13 Working with Dates and Times
How did it get so late so soon? It’s night before it’s afternoon. December is here before it’s June. My goodness how the time has flewn.— Dr. Seuss
Before we get started, let’s load the lubridate
package. While part of the tidyverse (so you’ve already got it installed), we have to load it separately, since it’s not as commonly used as the other ones:
library(tidyverse)
## Registered S3 methods overwritten by 'ggplot2':
## method from
## [.quosures rlang
## c.quosures rlang
## print.quosures rlang
## Registered S3 method overwritten by 'rvest':
## method from
## read_xml.response xml2
## ── Attaching packages ─────────────────────────────────────── tidyverse 1.2.1 ──
## ✔ ggplot2 3.1.1 ✔ purrr 0.3.2
## ✔ tibble 2.1.1 ✔ dplyr 0.8.0.1
## ✔ tidyr 0.8.3 ✔ stringr 1.4.0
## ✔ readr 1.3.1 ✔ forcats 0.4.0
## ── Conflicts ────────────────────────────────────────── tidyverse_conflicts() ──
## ✖ dplyr::filter() masks stats::filter()

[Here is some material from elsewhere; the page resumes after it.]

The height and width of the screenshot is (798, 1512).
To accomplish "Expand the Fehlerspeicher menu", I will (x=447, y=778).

## ✖ dplyr::lag() masks stats::lag()
library(lubridate)
##
## Attaching package: 'lubridate'
## The following object is masked from 'package:base':
##
## date
Time series data is essential to a huge number of analysis tasks, now that data readers can collect information every hour - or every second. Knowing how a process changes over time - whether it’s how warm soil is, how many animals a camera has seen, or how often people have clicked on your link - allows insight into a large variety of questions.
However, dates and times can be surprisingly hard to deal with. For instance, the date the last time I compiled this book was 2019-06-27 - that’s YYYY-MM-DD format, which we’ll talk about in a minute. At first, this format makes a lot of sense - every 24 hours, we add a 1 to the day; after a certain number of days, we add a 1 to the month; and after 12 months (or 365 days), we add a 1 to the year. It’s just a slightly different form of numerical data.

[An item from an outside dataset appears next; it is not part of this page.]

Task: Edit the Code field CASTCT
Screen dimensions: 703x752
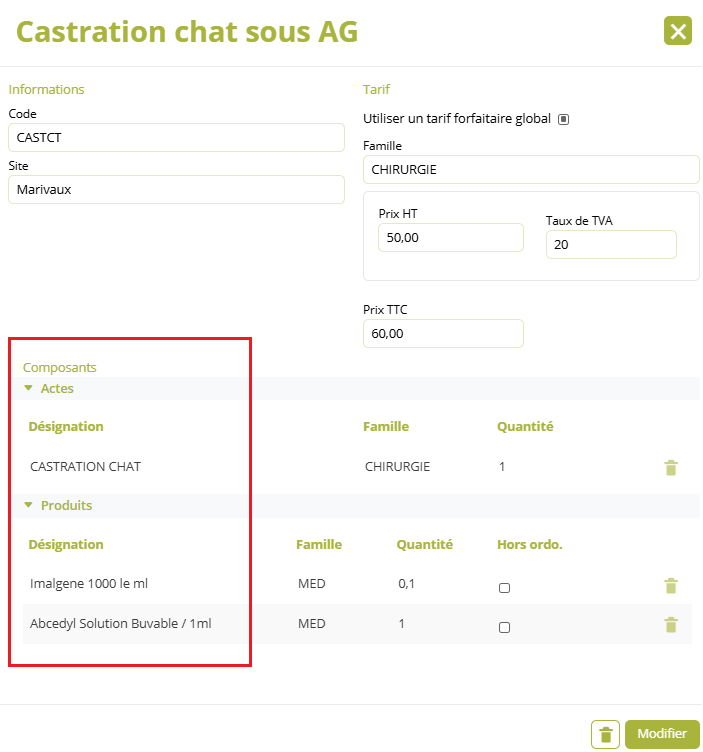Action: tap(176, 138)
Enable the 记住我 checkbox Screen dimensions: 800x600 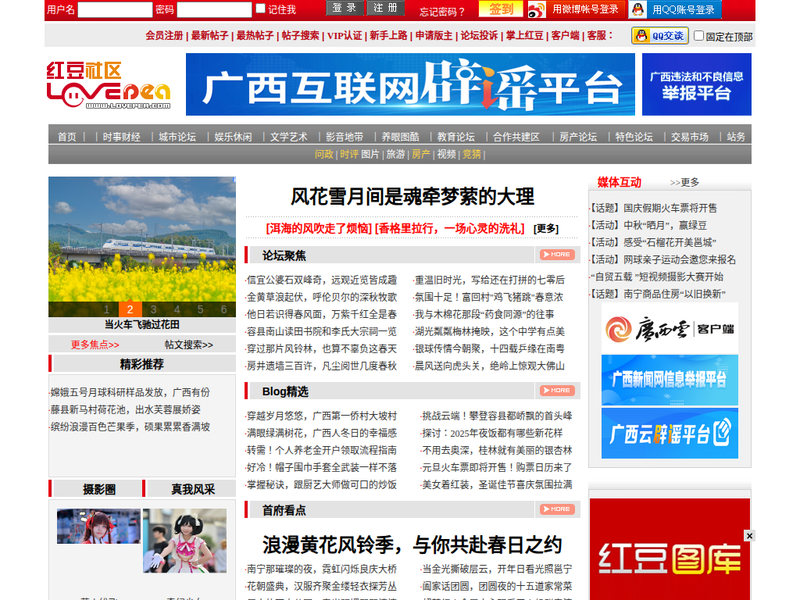click(x=261, y=9)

But there’s a lot of messiness under those easy rules. For instance, not every year has 365 days, and not every day has 24 hours - thanks to the leap year’s lesser-known cousin, the leap-second, but also due to daylight savings time, where we sometimes have 23 or 25 hours in a day. There’s really no standardization of how many days a month has. Things are complicated.
Plus, unlike other numerical data, there’s no good concept of what 0 means for dates. There’s no month 0, there’s no day 0, and - confusingly enough - there’s no year 0, with year 1 separating the BC and CE eras. And all that confusion comes before the fact that we use two different calendar systems to refer to years pre- and post-1582.
Luckily enough, you usually won’t have a ton of data from before 1582. But it’s still worth realizing that dates are just numbers on a kinda weird numberline - or, a perfectly normal numberline, where our labels are a little bit weird.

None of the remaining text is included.